Okay.. clubbing with my sister went Soooooo awesome. I loved every second of it. :) Was so nice to let my hair down and be completely wild. Having my mum there wasnt half as bad as expected, and while I might not be letting her back into my life I certainly know that I can go to family events and get on amicably with her.

Life really has been a rollercoaster this last week or so. In and out of feeling shit, but I'm getting there. I'm finally taking my life by the horns and getting it sorted out. In no time ill be exactly where I want to be.

There are still people in my life that I'm not sure of my feelings for and people I know I know I should chuck out of my life but cant. Sometimes I wonder if I'm a sucker for punishment, because really.. hearing how great someone whos hurt you is doing serves nothing more than to hurt and annoy you further, but there you go. Sometimes telling people how you really feel is the best thing and other times it isnt, you dont really know which time is which so just go with your gut feeling, and if you get it wrong, well, everyone makes mistakes. This is something I've figured out through experience so .. yay me.

"honest to god ill break your heart, tear you to pieces and rip you apart" Its a line from a song I'm currently listening to.

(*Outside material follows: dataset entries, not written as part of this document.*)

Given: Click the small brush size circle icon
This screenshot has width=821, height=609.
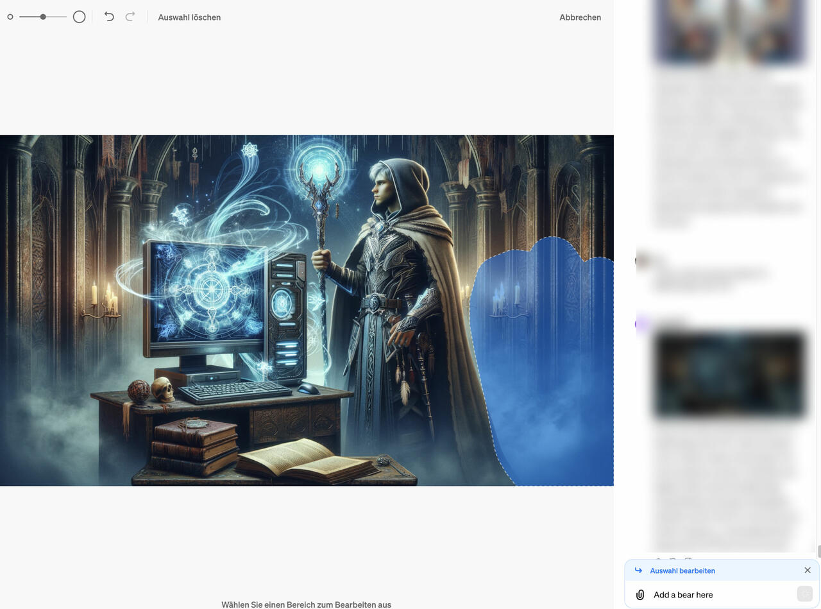Looking at the screenshot, I should [10, 17].

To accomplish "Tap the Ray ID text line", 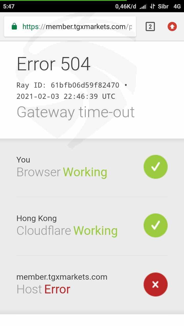I will (x=72, y=85).
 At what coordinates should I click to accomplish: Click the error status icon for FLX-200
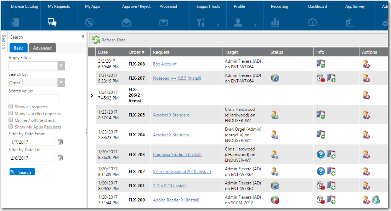pyautogui.click(x=275, y=200)
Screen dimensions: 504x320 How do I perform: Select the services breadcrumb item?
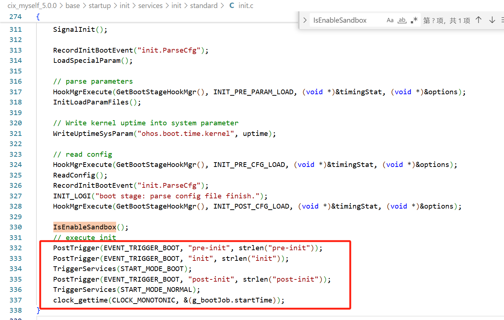tap(150, 5)
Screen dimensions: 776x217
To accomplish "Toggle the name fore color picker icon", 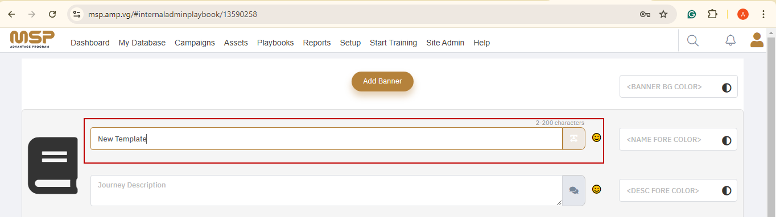I will pos(727,140).
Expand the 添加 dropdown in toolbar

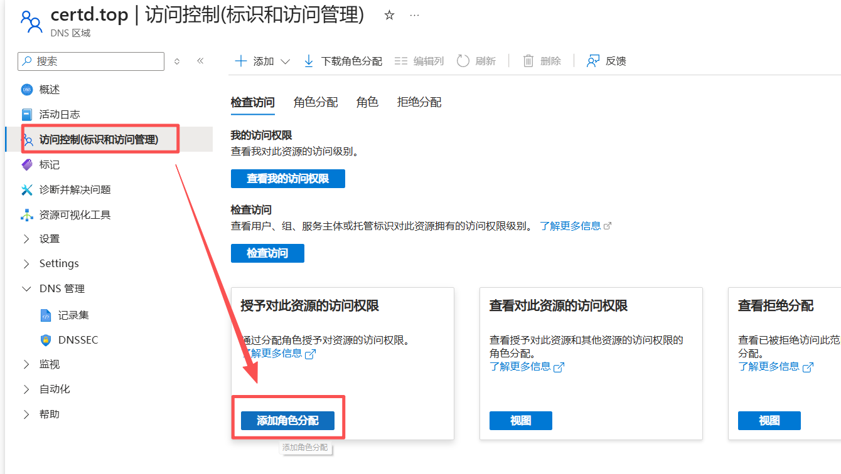(285, 61)
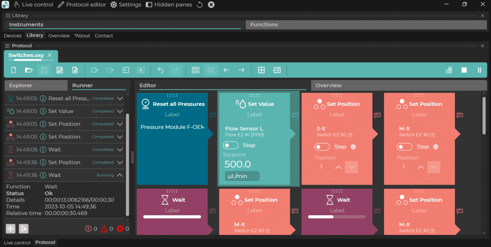
Task: Open step settings gear on 2-X Set Position block
Action: click(354, 147)
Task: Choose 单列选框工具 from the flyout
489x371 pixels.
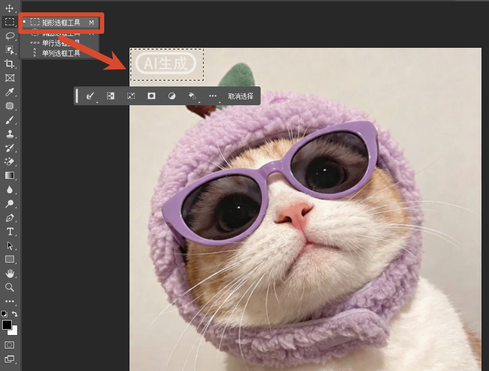Action: tap(60, 53)
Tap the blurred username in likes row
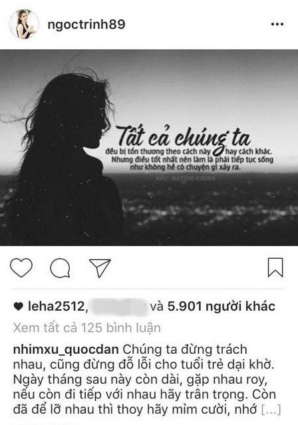298x425 pixels. tap(120, 307)
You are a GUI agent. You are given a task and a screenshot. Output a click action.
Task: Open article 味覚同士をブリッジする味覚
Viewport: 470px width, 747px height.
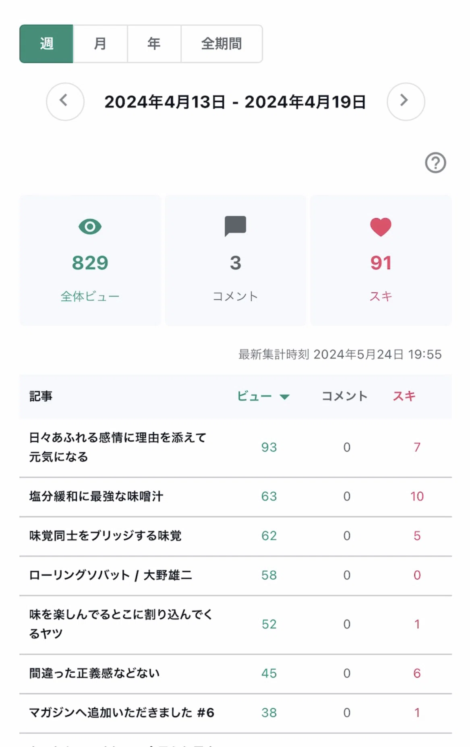pos(105,536)
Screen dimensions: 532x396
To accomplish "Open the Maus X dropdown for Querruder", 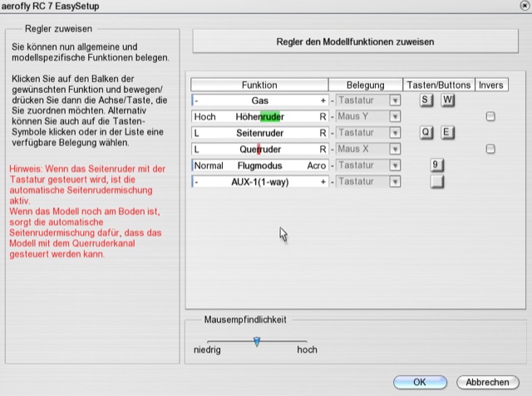I will coord(395,149).
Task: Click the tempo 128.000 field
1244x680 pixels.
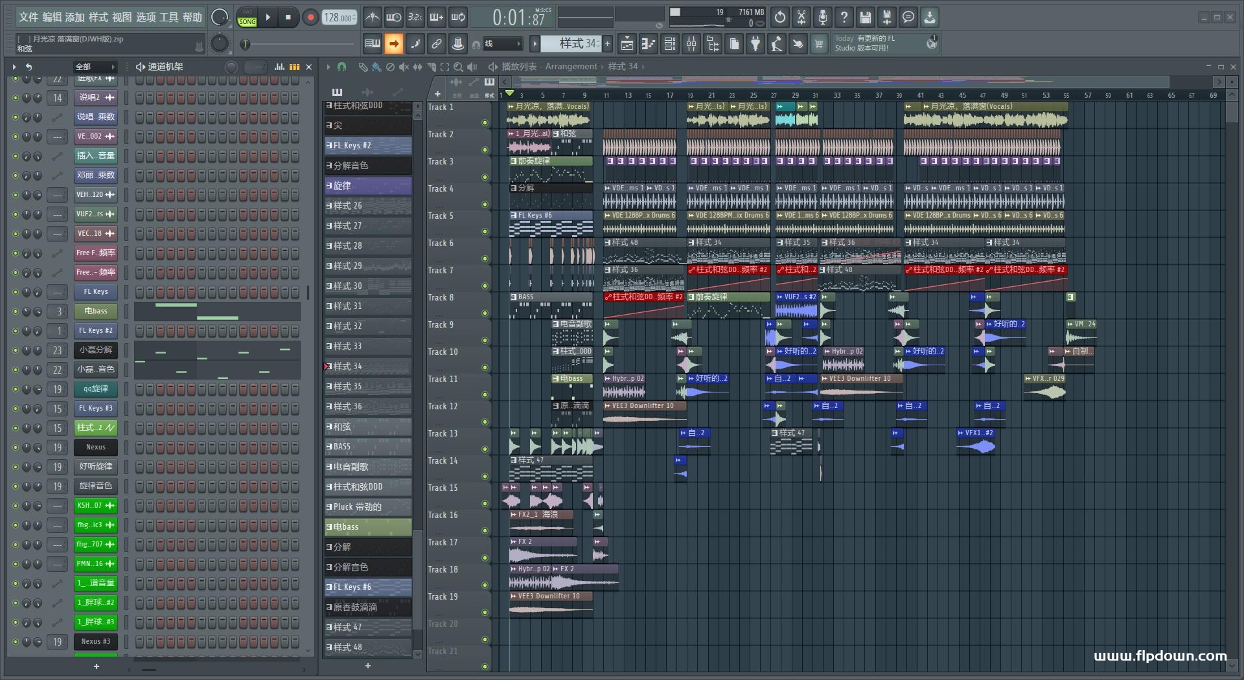Action: point(340,17)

I like it, its kinda true for anyone in your life. Anyone who means anything to you has the ability to hurt you. Just depends if they do or not.

Ohhh! In awesome news work have taken me on perm :D yayaya! This makes me happy cause it means my plan is working out just right. *does the happy work dance*

I'm hoping to organise another night out with the girls soon, Its fun and I enjoy it and it makes me feel good gettting dressed up and being told repeatedly how amazing you look. The new hair went down well with all my family and friends too which was good :)

Anywho, I'm going to leave you with the lyrical amazingness of one of my favourite bands... Muse.


I can't remember when it was good
moments of happiness elude
maybe I just misunderstood

all of the love we left behind
watching the flash backs intertwine
memories I will never find

so I'll love whatever you become
and forget the reckless things we've done
I think our lives have just begun
I think our lives have just begun

and I'll feel my world crumbling,
and I'll I feel my life crumbling
and feel my soul crumbling away
and falling away,
falling away with you

staying awake to chase a dream
tasting the air you're breathing in
I hope I won't forget a thing

promise to hold you close and pray
watching the fantasies decay
nothing will ever stay the same

and all of the love we threw away
and all of the hopes we've cherished fade
making the same mistakes again
making the same mistakes again

and I feel my world crumbling,
and I feel my life crumbling down,
I can feel my soul crumbling away,
and falling away,
falling away with you

all of the love we left behind
watching the flash backs intertwine
memories I will never find
memories I will never find


Muse - Falling Away With You <3

Much Love
Fi Out.
xXxXxXxXx

Side Note. Sheepy (shaun) is F'ing Awesome!